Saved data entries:

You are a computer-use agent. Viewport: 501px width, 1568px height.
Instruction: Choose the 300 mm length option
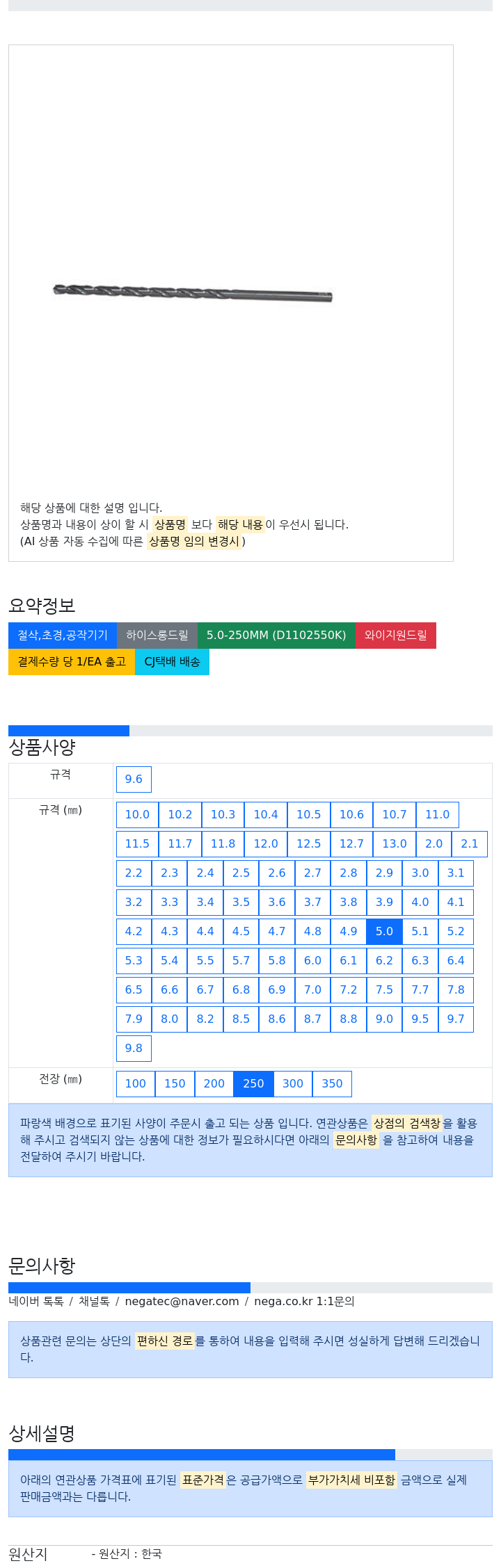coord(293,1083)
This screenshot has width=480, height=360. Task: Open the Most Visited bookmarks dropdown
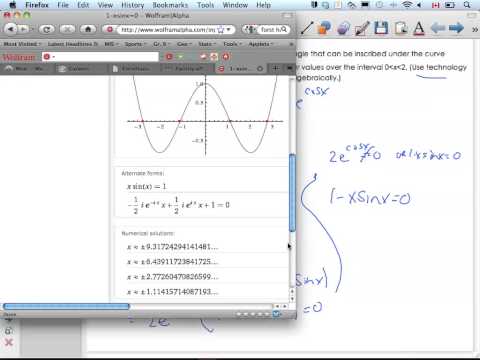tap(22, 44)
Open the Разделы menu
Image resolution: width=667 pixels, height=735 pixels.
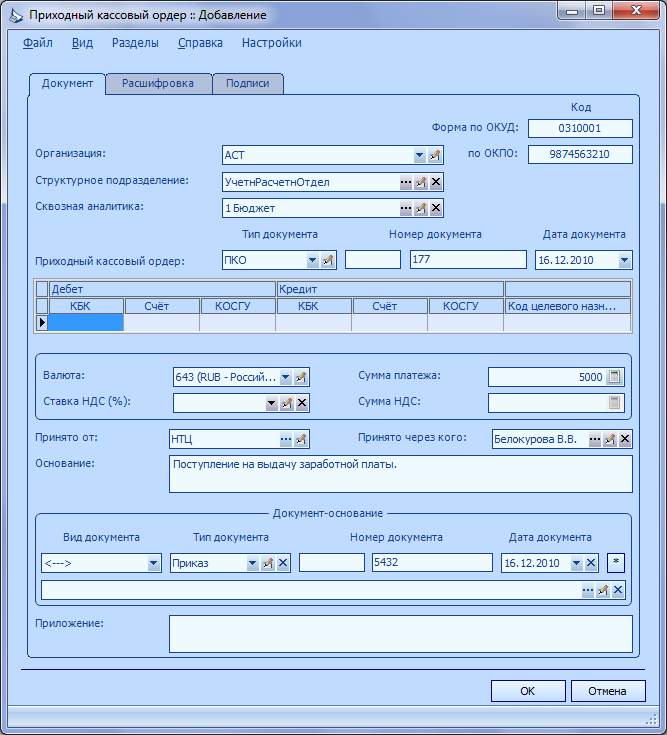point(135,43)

==

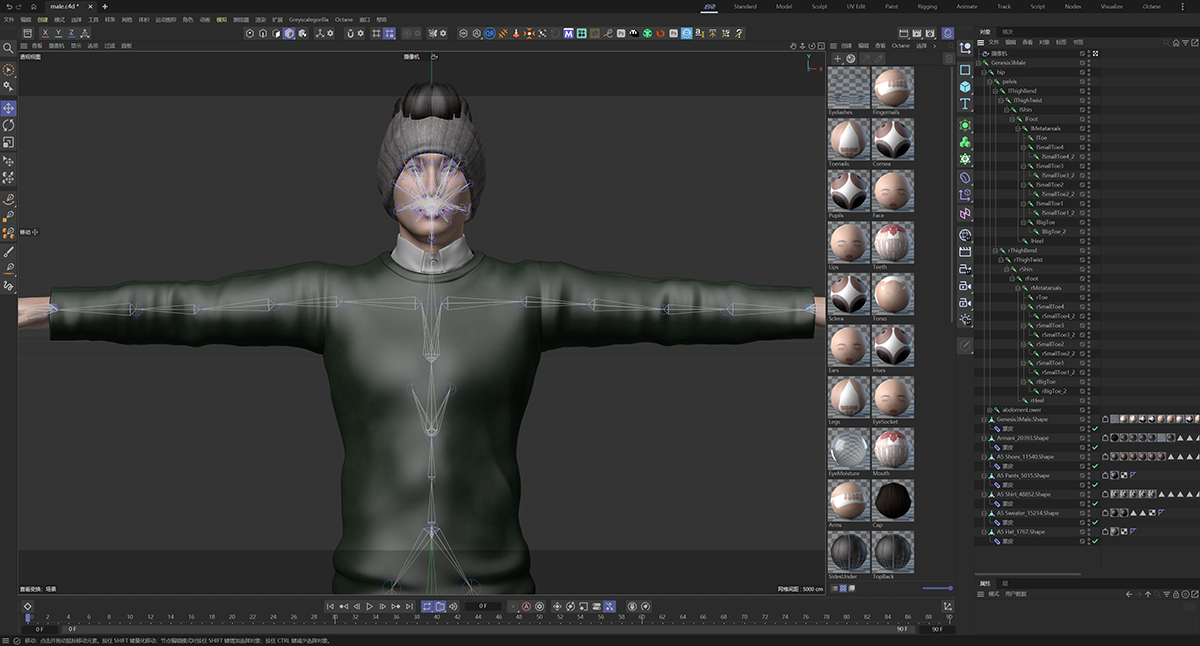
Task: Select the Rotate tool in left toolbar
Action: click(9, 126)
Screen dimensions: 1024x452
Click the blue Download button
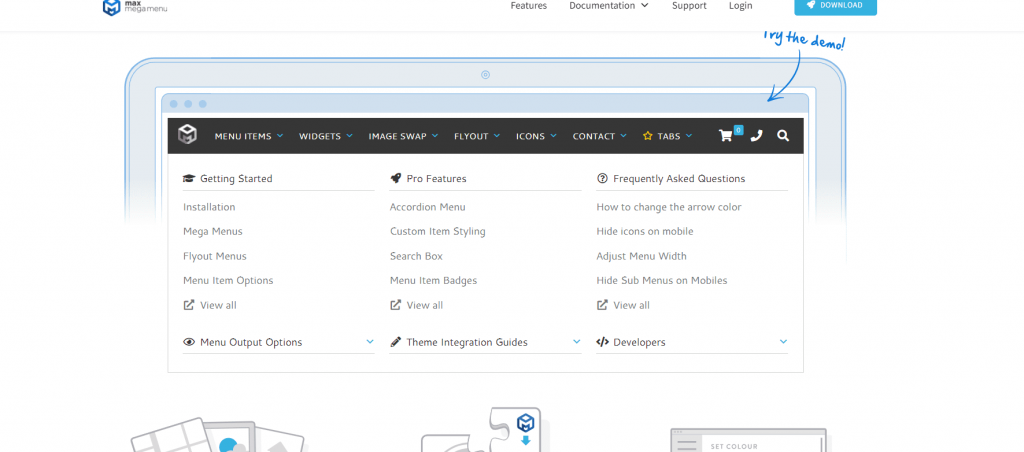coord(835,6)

---

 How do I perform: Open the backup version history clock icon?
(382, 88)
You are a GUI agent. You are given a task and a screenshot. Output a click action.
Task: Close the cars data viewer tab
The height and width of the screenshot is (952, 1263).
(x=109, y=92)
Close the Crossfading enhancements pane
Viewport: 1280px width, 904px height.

▶ Exercise requirements
Write down again, exactly as given, only the lines above that fall from the line with "Task: Close the cars data viewer tab" to the line with "Viewport: 1280px width, 904px height.", inclusive.

▶ Result of this exercise
Task: Close the cars data viewer tab
The height and width of the screenshot is (952, 1263).
(x=109, y=92)
Close the Crossfading enhancements pane
Viewport: 1280px width, 904px height.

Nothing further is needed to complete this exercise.